I have great memories from when they were little - stomping around singing Free to Be and Da Doo Ron Ron Ron and The Garden Song and Abiyoyo, skiing down black diamond slopes and going to Yankee Stadium to see Billy Joel and Carnegie Hall to see Pete Seeger and Madison Square Garden to see Sesame Street on Ice and being dragged to an infinite number of Police Academy and other disgusting movies.
And I lived in alien space much of the time. Some of our hit toys (ie things I would NEVER have had in my house if there were not these strange male creatures inhabiting the premises -- and pre-video game age of course):
One of those Radio Shack electronics build-your-own thingy kits that make bells ring and bulbs light up if you hook them up correctly.
Anything Star Wars
Anything GI Joe
Weird wrestling stuff (boy did I fight that one!)
Folk music (that's my fault though)
Baseball cards (and proudly, I did NOT throw them out)

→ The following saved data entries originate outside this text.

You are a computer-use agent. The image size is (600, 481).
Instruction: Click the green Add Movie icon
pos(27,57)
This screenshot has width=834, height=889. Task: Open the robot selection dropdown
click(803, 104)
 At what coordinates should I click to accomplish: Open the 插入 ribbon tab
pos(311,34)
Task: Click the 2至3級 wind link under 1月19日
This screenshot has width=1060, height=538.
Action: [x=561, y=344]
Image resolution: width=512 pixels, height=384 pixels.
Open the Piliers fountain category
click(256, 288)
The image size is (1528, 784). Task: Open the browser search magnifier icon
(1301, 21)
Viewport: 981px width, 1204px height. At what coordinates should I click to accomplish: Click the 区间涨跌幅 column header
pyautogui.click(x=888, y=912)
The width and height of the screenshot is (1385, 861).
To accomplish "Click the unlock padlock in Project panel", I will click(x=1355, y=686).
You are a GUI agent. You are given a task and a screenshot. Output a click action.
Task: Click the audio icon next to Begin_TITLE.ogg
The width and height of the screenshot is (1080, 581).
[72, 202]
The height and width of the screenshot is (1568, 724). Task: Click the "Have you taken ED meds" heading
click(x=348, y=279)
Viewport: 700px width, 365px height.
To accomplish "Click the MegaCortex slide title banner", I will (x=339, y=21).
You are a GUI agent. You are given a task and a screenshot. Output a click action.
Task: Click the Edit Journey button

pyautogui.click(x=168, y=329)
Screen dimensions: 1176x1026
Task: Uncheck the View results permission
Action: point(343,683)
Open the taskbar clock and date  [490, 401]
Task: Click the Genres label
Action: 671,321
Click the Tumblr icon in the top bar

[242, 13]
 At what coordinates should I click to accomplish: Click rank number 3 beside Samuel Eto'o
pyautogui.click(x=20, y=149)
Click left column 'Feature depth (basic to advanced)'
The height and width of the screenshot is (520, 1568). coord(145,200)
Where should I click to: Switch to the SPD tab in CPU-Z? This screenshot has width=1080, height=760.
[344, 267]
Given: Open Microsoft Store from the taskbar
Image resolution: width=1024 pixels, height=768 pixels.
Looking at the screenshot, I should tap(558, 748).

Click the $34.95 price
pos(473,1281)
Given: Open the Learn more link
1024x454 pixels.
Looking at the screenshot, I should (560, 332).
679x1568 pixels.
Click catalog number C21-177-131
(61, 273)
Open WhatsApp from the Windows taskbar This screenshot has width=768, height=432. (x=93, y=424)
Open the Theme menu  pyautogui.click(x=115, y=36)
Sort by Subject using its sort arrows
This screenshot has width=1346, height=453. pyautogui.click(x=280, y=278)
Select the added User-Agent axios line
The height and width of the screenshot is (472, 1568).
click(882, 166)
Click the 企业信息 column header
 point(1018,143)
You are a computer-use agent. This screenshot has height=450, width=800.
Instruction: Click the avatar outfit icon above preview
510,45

There's serious stuff to having sons, of course. We have to be sure, no matter how much we love hanging around with them, that they get enough alone time with their dads or some other male figure. And wave bravely as they off together on a Sunday (also your day off after all) without you. We have to accept and celebrate the guy stuff.
Just like girls, but differently, we have to let them know we think they can take care of themselves - enable independence at each landmark, if we think they can handle it, even when we really want to help. It's so easy, with a boy, to want to remain more connected than is useful for them as they grow. At certain points they may pull back for a while, when they need to untangle. We have to let them and respect the struggle
With regard to respect for women - I am deeply impressed with my sons' perspectives. I hope that being honest and respecting their developing attitudes, helped. I never threw a Playboy out of our house but I made it very clear how I felt about them in the (brief) period they were around. Anything like that, of which I (or my husband) disapproved, had to come out of their allowance. They had to put their money on the line - and I think that helped more than locking it all out of the house and pretending they weren't interested. It also helped us understand where their heads were. Although that is easier for boys because they are, honestly, more straightforward.
Of course none of what I write here applies to all boys. Much of it may apply to plenty of girls. But it was my experience and in a kind of stream of consciousness baby shower kind of way it's what rose to the top. The bottom line though, is that even though it's scary if you've lived in a world of women, as I had, they are just wonderful. Most of all, because I know Julie, from reading your blog for so long, you would be a great mother to any child with whom you were blessed, this kid is in for a great life. And where advice is concerned, I say take it only as far as your gifted mother gut takes you. Where the two collide, trust yourself. Girl, boy or android, that way your little one will always be in the right hands.